HOW TO COMPLETE THIS TASK: An identical copy of the data below is needed.

[SOURCE RECORDS Boundary: Start]

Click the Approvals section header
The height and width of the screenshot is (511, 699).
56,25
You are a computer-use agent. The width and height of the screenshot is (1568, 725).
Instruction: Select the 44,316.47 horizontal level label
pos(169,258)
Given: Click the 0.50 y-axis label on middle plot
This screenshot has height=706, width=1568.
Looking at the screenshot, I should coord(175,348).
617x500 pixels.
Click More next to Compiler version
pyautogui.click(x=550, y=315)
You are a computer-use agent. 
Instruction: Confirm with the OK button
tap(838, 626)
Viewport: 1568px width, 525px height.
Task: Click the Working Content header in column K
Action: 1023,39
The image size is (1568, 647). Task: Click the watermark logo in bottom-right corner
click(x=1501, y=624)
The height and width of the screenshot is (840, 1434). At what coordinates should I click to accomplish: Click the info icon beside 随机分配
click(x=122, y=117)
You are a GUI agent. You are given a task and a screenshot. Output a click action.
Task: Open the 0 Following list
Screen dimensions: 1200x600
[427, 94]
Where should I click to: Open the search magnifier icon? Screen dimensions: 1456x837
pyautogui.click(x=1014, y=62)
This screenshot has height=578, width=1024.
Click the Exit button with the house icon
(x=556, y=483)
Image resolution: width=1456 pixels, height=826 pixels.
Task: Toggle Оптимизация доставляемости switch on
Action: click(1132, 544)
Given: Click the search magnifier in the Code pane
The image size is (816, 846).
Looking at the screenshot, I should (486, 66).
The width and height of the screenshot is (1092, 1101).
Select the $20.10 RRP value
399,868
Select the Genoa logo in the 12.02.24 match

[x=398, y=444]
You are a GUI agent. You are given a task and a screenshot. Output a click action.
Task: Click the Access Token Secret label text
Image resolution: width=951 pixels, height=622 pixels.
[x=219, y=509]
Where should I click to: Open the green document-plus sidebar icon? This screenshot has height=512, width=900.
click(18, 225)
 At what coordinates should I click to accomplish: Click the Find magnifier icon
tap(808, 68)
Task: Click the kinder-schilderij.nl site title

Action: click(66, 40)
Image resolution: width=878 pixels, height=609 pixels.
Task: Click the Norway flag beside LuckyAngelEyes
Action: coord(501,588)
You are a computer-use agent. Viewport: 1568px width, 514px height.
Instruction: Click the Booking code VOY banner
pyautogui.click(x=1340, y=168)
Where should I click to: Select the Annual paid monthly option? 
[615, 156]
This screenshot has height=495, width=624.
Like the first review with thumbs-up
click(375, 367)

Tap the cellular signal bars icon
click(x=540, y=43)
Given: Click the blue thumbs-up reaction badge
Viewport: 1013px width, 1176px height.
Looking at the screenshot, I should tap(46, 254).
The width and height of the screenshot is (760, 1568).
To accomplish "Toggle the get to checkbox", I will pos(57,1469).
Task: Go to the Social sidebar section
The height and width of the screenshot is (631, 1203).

[SOURCE RECORDS Boundary: End]

SOLUTION:
Click the Approvals section header
The height and width of the screenshot is (511, 699).
56,25
You are a computer-use agent. The width and height of the screenshot is (1568, 725).
Instruction: Select the 44,316.47 horizontal level label
pos(169,258)
Given: Click the 0.50 y-axis label on middle plot
This screenshot has height=706, width=1568.
Looking at the screenshot, I should coord(175,348).
617x500 pixels.
Click More next to Compiler version
pyautogui.click(x=550, y=315)
You are a computer-use agent. 
Instruction: Confirm with the OK button
tap(838, 626)
Viewport: 1568px width, 525px height.
Task: Click the Working Content header in column K
Action: 1023,39
The image size is (1568, 647). Task: Click the watermark logo in bottom-right corner
click(x=1501, y=624)
The height and width of the screenshot is (840, 1434). At what coordinates should I click to accomplish: Click the info icon beside 随机分配
click(x=122, y=117)
You are a GUI agent. You are given a task and a screenshot. Output a click action.
Task: Open the 0 Following list
Screen dimensions: 1200x600
[427, 94]
Where should I click to: Open the search magnifier icon? Screen dimensions: 1456x837
pyautogui.click(x=1014, y=62)
This screenshot has height=578, width=1024.
Click the Exit button with the house icon
(x=556, y=483)
Image resolution: width=1456 pixels, height=826 pixels.
Task: Toggle Оптимизация доставляемости switch on
Action: click(1132, 544)
Given: Click the search magnifier in the Code pane
The image size is (816, 846).
Looking at the screenshot, I should (486, 66).
The width and height of the screenshot is (1092, 1101).
Select the $20.10 RRP value
399,868
Select the Genoa logo in the 12.02.24 match

[x=398, y=444]
You are a GUI agent. You are given a task and a screenshot. Output a click action.
Task: Click the Access Token Secret label text
Image resolution: width=951 pixels, height=622 pixels.
[x=219, y=509]
Where should I click to: Open the green document-plus sidebar icon? This screenshot has height=512, width=900.
click(18, 225)
 At what coordinates should I click to accomplish: Click the Find magnifier icon
tap(808, 68)
Task: Click the kinder-schilderij.nl site title

Action: click(66, 40)
Image resolution: width=878 pixels, height=609 pixels.
Task: Click the Norway flag beside LuckyAngelEyes
Action: coord(501,588)
You are a computer-use agent. Viewport: 1568px width, 514px height.
Instruction: Click the Booking code VOY banner
pyautogui.click(x=1340, y=168)
Where should I click to: Select the Annual paid monthly option? 
[615, 156]
This screenshot has height=495, width=624.
Like the first review with thumbs-up
click(375, 367)

Tap the cellular signal bars icon
click(x=540, y=43)
Given: Click the blue thumbs-up reaction badge
Viewport: 1013px width, 1176px height.
Looking at the screenshot, I should tap(46, 254).
The width and height of the screenshot is (760, 1568).
To accomplish "Toggle the get to checkbox", I will pos(57,1469).
Task: Go to the Social sidebar section
The height and width of the screenshot is (631, 1203).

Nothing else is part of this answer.